Die zweite Woche meines Praktikums bei TransFair e.V. startete mit der Fachtagung zum Forschungsstand des fairen Handels im deutschsprachigen Raum. Organisiert vom Global South Studies Center (GSSC) der Universität zu Köln in Zusammenarbeit mit der Europäischen Union und TransFair e.V., soll die Fachtagung den Startschuss für eine stärkere wissenschaftliche Auseinandersetzung zum fairen Handel geben. Während der faire Handel in der öffentlichen Wahrnehmung zunehmend an Bedeutung gewinnt, steckt die wissenschaftliche Betrachtung des Themas noch in den Kinderschuhen. Durch einen kritischen Blick auf unterschiedliche Aspekte des fairen Handels, soll die Fachtagung auch dazu beitragen, zukünftigen Forschungsbedarf aufzuzeigen und zu einem stärkeren Austausch der Wissenschaftler*innen untereinander führen. So ist beispielsweise eine gemeinsame Datenbank für wissenschaftliche Arbeiten zum Thema „Fairer Handel“ geplant. Die wissenschaftliche Auseinandersetzung leistet einen großen Beitrag, die wichtigsten Stellschrauben zu identifizieren, um den fairen Handel zukünftig noch effizienter und zielführender zu gestalten.
Große Bandbreite an verschiedenen Themen
Themengebiete wie CSR, New Economic Thinking, Ethical Consumption, Postwachstum, Klimawandel, solidarischen Wirtschaftsformen sowie Nachhaltigkeit wurden in fünf Vortragsrunden vorgestellt und anschließend kontrovers diskutiert. So wurden im ersten Panel spannende Fallbeispiele vorgestellt, die Effekte von Fairtrade sowie Alternativen aufzeigten.
In der zweiten Vortragsrunde wurde der Wertediskurs im fairen Handel thematisiert. Dabei wurde beispielsweise die Nachhaltigkeit von Fairtrade in Frage gestellt oder die Problematik diskutiert, dass der Großteil der Wertschöpfung im globalen Norden stattfindet.

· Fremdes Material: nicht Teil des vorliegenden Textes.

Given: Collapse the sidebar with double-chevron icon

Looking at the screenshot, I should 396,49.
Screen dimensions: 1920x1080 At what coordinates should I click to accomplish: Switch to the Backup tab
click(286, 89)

Die dritte Vortragsrunde stand unter dem Titel „Nachhaltiger und Fairer Konsum“. Hier stand die Verhaltensökonomie im Vordergrund und die zentrale Frage war: „Warum entscheiden sich Konsumenten für oder gegen Fairdtrade-Produkte?“.
Fairer Handel kontrovers
Der zweite Tag der Fachtagung begann mit einer Vortragsreihe zum fairen Handel im Textilsektor. Dieser befindet sich noch am Beginn seiner Entwicklung und häufig wissen Konsument*innen gar nicht, wo Fairtrade-Kleidung überhaupt erworben werden kann. Abhilfe verschafft hier beispielsweise der Kauf-Guide „Buy Good Stuff “ von der Akademie Mode & Design Düsseldorf.
Besonders spannend wurde es im letzten Panel, das sich kritisch mit der Wirkung von Fairtrade auseinandersetzte. So wird in einigen quantitativen wissenschaftlichen Studien der Effekt von Fairtrade angezweifelt. Auch wurden kritische Fragen/Hypothesen aufgestellt. Beispielsweise, ob die Regulierung des fairen Handels nicht stärker auf staatlicher Ebene gesteuert werden müsse und somit jedes zusätzliche Siegel ein Versagen der staatlichen Ordnungspolitik darstelle.
Der Weg zu einem nachhaltigen Konsum
Das heutzutage so häufig geforderte Prinzip der Nachhaltigkeit zog sich wie ein roter Faden durch die Fachtagung. Der aus dem 18. Jahrhundert aus der Forstwirtschaft stammende Begriff, der eine Wirtschaftsweise beschreibt, bei der nicht mehr Holz geerntet wird als auch wieder nachwächst, hat sich seither stark weiterentwickelt. So ist der Begriff seit der UN-Konferenz für Umwelt und Entwicklung 1992 salonfähig und fordert eine Gleichstellung von umweltpolitischen Zielen mit ökonomischen und sozialen Entwicklungszielen. Dabei gewinnt Nachhaltigkeit im Diskurs um handels-, agrar- und klimapolitische Themen zunehmend an Bedeutung und wird in den meisten Debatten nicht als deskriptiver, sondern zumeist als normativer Begriff verstanden. Eine entscheidende Frage, die auch auf der Fachtagung gestellt wurde, ist die der Verantwortung. Wer trägt die Verantwortung für eine nachhaltige Entwicklung? Produzenten, Konsumenten, die Politik, labelling Organisationen oder doch wer anderes? Fairtrade stellt sich dieser Verantwortung durch seine Prinzipien des fairen Handels, um somit den globalen Handel auf ökologischer, sozialer und ökonomischer Ebene nachhaltiger zu gestalten.